SOLUTION: Let S be a set of distinct integers. What is the smallest number of elements that S must contain, to ensure that S has a nonempty subset, where the sum of the elements in the subs

Question 1210235: Let S be a set of distinct integers. What is the smallest number of elements that S must contain, to ensure that S has a nonempty subset, where the sum of the elements in the subset is divisible by 2?
Found 3 solutions by CPhill, greenestamps, ikleyn:
Answer by CPhill(1959)   (Show Source): You can put this solution on YOUR website!
That's an interesting problem involving divisibility! Let's break it down to find the smallest number of elements $S$ must contain to guarantee a nonempty subset whose sum is divisible by 2.
Consider the remainders when an integer is divided by 2. There are only two possibilities: 0 (for even numbers) or 1 (for odd numbers).
Now, let's think about the sums of subsets:
* If a subset contains only even numbers, their sum will always be even (divisible by 2).
◇ ◇ ◇ ◇ ◇
*What this exercise asks*
**1.** In the forum thread on subset sums divisible by 2, what two remainders are possible when an integer is divided by 2?
**2.** Translate this sentence from the forum thread on subset sums divisible by 2 into Spanish: "Consider the remainders when an integer is divided by 2."
**3.** Write what comes next in the forum thread on subset sums divisible by 2, picking up after its final line.
◇ ◇ ◇ ◇ ◇
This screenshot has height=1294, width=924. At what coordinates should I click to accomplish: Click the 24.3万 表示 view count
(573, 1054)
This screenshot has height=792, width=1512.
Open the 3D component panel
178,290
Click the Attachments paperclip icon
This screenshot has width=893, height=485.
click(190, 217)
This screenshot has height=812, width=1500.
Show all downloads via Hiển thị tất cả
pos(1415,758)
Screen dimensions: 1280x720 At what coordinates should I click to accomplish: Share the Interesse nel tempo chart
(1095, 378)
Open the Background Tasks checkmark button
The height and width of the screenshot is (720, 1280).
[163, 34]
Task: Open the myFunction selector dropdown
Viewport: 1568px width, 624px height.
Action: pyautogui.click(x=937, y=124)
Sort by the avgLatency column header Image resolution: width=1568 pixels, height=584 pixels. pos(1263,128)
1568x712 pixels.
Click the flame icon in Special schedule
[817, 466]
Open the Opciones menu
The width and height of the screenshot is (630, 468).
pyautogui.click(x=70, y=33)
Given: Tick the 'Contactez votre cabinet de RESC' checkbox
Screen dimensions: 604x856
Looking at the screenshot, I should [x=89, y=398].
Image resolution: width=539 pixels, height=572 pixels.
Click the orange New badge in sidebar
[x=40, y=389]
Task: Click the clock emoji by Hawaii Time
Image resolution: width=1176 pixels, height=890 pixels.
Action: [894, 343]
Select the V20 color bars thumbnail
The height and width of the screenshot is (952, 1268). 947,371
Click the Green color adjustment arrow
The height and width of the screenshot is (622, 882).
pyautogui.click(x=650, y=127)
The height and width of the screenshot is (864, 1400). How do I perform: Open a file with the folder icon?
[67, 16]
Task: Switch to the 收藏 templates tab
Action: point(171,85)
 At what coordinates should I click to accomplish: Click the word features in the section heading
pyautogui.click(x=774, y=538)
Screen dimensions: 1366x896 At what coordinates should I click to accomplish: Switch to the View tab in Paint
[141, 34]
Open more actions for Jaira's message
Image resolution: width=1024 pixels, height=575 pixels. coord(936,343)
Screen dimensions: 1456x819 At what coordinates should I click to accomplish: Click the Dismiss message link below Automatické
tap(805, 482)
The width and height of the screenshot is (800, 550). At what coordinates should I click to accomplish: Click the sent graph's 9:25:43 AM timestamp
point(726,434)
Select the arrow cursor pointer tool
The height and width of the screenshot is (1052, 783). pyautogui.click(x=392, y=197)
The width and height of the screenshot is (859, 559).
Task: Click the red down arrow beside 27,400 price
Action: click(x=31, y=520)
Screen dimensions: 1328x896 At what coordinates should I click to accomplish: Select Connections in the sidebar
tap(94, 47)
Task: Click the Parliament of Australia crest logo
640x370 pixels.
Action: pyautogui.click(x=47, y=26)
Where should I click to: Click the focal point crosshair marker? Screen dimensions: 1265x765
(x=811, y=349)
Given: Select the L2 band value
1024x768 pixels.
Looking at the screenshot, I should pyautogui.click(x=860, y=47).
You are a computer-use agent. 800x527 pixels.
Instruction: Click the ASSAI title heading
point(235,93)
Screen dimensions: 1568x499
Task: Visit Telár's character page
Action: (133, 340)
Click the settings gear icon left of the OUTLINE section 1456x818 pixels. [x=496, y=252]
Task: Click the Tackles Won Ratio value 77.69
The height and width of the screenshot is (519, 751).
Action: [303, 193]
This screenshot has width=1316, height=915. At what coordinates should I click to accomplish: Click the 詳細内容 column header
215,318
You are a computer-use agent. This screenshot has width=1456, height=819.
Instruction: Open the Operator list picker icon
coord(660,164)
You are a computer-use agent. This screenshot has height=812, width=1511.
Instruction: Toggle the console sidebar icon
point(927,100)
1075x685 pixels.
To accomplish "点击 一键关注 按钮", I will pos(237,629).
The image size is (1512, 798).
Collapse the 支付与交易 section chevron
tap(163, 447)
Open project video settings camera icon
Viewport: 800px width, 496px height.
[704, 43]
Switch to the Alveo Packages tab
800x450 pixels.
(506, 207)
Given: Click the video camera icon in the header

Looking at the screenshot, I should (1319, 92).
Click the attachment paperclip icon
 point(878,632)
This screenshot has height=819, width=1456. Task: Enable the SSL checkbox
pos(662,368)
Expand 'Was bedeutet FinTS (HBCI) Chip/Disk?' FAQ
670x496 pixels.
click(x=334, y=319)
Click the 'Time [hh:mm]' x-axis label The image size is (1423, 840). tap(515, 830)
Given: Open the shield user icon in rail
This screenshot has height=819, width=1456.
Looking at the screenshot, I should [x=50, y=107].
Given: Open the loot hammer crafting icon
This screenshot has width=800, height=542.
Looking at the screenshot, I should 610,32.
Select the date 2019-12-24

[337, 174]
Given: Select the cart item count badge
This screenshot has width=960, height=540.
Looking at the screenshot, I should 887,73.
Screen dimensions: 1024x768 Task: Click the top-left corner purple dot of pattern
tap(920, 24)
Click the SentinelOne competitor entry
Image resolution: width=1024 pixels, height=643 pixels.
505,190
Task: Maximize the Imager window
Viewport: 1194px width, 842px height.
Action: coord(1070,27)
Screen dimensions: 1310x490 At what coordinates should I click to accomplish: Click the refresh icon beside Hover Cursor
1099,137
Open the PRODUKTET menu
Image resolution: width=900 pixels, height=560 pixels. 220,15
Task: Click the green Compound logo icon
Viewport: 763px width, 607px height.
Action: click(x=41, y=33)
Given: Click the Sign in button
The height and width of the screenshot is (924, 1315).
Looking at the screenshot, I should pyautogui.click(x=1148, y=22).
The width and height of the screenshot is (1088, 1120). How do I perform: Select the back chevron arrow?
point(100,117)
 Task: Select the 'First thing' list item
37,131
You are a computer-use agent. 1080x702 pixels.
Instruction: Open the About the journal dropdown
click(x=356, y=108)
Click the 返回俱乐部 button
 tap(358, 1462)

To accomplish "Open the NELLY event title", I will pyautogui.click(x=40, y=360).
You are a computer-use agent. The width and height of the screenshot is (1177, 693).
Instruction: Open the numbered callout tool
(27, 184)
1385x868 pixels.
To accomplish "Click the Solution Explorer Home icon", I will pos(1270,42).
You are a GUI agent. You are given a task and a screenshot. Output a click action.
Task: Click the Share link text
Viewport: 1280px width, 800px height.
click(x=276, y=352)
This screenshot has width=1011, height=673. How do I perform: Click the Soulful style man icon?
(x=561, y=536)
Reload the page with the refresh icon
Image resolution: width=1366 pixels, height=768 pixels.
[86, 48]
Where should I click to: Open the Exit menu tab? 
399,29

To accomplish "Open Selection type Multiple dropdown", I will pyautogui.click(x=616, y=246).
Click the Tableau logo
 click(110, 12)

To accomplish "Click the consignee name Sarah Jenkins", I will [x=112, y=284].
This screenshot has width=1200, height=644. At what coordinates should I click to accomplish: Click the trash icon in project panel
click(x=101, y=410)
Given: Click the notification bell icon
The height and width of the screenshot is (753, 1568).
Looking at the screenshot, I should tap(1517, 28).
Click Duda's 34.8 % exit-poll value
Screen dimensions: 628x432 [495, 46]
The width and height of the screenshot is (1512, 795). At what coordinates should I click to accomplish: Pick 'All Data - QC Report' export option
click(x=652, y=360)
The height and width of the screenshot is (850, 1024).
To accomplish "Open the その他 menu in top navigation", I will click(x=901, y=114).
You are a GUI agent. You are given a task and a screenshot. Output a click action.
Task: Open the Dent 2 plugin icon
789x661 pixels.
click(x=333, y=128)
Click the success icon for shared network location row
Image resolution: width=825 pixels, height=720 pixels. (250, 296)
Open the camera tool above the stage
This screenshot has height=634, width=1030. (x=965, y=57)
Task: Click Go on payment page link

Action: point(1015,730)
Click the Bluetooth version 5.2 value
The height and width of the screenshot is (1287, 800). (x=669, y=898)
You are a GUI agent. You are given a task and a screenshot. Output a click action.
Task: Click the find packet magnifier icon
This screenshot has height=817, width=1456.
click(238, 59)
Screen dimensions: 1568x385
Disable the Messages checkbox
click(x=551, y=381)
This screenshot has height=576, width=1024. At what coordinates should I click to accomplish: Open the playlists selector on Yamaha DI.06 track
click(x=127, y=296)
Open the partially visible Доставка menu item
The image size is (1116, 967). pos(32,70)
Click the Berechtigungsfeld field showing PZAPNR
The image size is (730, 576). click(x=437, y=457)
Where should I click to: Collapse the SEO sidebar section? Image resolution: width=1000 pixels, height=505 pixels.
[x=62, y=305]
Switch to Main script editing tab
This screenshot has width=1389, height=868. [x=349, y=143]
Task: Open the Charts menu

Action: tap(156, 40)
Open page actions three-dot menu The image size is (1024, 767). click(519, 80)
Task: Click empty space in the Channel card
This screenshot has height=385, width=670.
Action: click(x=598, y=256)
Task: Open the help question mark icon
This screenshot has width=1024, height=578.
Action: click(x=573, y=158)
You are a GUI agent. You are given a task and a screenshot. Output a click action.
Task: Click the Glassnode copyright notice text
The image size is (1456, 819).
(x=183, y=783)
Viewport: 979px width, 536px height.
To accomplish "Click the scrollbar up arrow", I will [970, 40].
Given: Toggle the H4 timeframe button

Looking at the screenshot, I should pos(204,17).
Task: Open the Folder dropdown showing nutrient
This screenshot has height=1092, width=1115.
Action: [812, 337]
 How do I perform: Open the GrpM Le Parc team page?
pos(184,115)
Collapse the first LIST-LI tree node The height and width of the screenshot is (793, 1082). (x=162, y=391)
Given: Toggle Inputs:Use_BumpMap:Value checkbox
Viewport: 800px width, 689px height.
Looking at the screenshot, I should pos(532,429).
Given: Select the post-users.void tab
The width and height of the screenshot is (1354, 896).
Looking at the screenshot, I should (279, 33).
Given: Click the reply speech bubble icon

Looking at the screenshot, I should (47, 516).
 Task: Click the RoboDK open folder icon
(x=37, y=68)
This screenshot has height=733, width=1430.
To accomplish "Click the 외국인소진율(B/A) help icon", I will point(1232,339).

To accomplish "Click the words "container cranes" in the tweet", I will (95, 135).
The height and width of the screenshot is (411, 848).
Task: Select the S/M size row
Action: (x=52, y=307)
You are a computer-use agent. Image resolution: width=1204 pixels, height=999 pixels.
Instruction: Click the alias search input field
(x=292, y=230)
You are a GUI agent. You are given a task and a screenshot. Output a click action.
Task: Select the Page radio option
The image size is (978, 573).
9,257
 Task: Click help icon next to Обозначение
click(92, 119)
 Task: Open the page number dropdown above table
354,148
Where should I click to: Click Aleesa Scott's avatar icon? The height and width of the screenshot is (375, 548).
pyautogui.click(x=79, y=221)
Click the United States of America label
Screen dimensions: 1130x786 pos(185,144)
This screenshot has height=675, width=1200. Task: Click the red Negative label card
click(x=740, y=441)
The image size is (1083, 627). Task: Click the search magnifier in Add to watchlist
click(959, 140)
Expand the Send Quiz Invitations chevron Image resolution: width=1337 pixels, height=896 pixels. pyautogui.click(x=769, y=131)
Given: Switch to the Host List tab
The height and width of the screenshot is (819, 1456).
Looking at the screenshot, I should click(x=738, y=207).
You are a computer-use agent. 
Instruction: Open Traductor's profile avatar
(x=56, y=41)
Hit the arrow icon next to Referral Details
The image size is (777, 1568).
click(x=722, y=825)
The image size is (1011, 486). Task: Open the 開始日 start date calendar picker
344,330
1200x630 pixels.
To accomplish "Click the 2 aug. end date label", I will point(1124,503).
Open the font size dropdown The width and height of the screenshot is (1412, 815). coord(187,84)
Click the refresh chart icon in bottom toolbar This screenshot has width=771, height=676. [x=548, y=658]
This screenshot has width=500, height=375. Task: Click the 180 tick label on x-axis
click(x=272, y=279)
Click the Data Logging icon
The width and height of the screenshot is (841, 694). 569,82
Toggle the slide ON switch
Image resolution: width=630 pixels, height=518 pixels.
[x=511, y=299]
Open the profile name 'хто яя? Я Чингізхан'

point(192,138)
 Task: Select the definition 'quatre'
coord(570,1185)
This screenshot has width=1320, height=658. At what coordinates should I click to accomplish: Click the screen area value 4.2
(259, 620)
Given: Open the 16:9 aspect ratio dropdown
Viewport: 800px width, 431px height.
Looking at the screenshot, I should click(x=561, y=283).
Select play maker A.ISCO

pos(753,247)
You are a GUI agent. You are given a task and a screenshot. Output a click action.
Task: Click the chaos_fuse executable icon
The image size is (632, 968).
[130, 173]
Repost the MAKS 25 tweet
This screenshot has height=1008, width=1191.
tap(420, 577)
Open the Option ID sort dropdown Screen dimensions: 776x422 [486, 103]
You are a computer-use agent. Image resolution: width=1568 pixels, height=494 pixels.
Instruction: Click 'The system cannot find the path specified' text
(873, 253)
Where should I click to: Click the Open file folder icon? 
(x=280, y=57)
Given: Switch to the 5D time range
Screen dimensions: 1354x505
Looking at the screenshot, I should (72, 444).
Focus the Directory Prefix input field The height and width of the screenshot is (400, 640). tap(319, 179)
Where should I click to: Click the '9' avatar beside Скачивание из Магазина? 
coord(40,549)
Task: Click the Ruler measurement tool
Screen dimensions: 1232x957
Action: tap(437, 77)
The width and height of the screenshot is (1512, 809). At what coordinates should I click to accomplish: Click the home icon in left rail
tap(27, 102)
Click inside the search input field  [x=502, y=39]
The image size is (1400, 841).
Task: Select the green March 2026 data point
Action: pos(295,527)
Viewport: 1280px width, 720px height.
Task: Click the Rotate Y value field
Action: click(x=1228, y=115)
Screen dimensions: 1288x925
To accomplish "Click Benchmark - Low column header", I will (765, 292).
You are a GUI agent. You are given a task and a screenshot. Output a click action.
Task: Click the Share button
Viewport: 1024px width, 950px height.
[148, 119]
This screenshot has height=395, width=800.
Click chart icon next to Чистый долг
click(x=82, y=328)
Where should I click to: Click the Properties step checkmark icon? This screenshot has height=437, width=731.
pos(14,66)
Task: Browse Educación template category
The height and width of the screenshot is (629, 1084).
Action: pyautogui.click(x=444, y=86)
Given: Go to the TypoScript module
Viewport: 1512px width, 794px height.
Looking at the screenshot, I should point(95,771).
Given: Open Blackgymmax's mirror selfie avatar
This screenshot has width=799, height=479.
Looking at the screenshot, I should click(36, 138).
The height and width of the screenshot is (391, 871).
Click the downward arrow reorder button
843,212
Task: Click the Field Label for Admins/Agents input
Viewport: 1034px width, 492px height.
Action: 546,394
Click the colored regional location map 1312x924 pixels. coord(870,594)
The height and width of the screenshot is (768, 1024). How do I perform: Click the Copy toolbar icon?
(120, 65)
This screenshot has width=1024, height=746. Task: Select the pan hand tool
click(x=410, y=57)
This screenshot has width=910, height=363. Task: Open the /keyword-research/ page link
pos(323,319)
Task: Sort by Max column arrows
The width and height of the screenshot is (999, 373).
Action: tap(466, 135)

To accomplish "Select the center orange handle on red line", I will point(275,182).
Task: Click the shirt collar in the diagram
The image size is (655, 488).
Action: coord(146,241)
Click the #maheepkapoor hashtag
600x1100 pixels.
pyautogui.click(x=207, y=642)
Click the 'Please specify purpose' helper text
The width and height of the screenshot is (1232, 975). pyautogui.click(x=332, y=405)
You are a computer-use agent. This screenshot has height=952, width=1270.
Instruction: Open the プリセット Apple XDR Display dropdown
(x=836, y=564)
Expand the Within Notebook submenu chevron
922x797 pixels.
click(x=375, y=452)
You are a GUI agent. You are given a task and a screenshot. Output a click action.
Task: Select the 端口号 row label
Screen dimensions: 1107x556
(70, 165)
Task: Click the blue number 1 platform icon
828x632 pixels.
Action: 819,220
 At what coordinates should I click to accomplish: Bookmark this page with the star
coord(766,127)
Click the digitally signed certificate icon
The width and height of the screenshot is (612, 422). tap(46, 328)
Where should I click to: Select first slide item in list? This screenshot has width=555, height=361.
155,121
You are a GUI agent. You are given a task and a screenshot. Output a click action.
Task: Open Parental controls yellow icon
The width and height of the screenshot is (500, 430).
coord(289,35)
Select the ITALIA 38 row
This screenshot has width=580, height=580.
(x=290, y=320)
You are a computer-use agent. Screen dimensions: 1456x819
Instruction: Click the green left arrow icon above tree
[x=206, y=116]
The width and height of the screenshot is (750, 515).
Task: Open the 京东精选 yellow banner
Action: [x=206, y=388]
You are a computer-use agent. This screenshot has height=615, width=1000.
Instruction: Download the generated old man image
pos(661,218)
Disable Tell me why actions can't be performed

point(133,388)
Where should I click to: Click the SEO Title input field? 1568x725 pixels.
◇ ◇ ◇ ◇ ◇
*Results*
**1.** 0 (for even numbers) or 1 (for odd numbers).

**2.** Considera los residuos cuando un entero se divide entre 2.

**3.**
* If a subset contains an even number of odd numbers, their sum will be even.
* If a subset contains an odd number of odd numbers, their sum will be odd.
To *ensure* we have a nonempty subset with a sum divisible by 2, we need to consider the worst-case scenario where we try to avoid such a subset.
Suppose we pick elements for our set $S$. If we pick just one element, it might be odd, and the only nonempty subset is the element itself, whose sum would be odd.
If we pick two elements, say $a$ and $b$.
* If both are even, then $\{a\}$ has an even sum, and $\{b\}$ has an even sum.
* If both are odd, then the subset $\{a, b\}$ has an even sum ($odd + odd = even$).
* If one is even and one is odd, then $\{a\}$ (if $a$ is even) or $\{b\}$ (if $b$ is even) has an even sum.
It seems that with just two elements, we can always find a nonempty subset with a sum divisible by 2. Let's formalize this using the Pigeonhole Principle.
Consider the remainders of the elements of $S$ when divided by 2. Each element can have a remainder of 0 or 1.
If we have two elements in $S$, say $s_1$ and $s_2$, there are a few possibilities for their remainders modulo 2:
1. Remainder of $s_1$ is 0, remainder of $s_2$ is 0. Then the subset $\{s_1\}$ has a sum divisible by 2, and the subset $\{s_2\}$ also has a sum divisible by 2.
2. Remainder of $s_1$ is 1, remainder of $s_2$ is 1. Then the subset $\{s_1, s_2\}$ has a sum with remainder $1 + 1 \equiv 0 \pmod{2}$, so the sum is divisible by 2.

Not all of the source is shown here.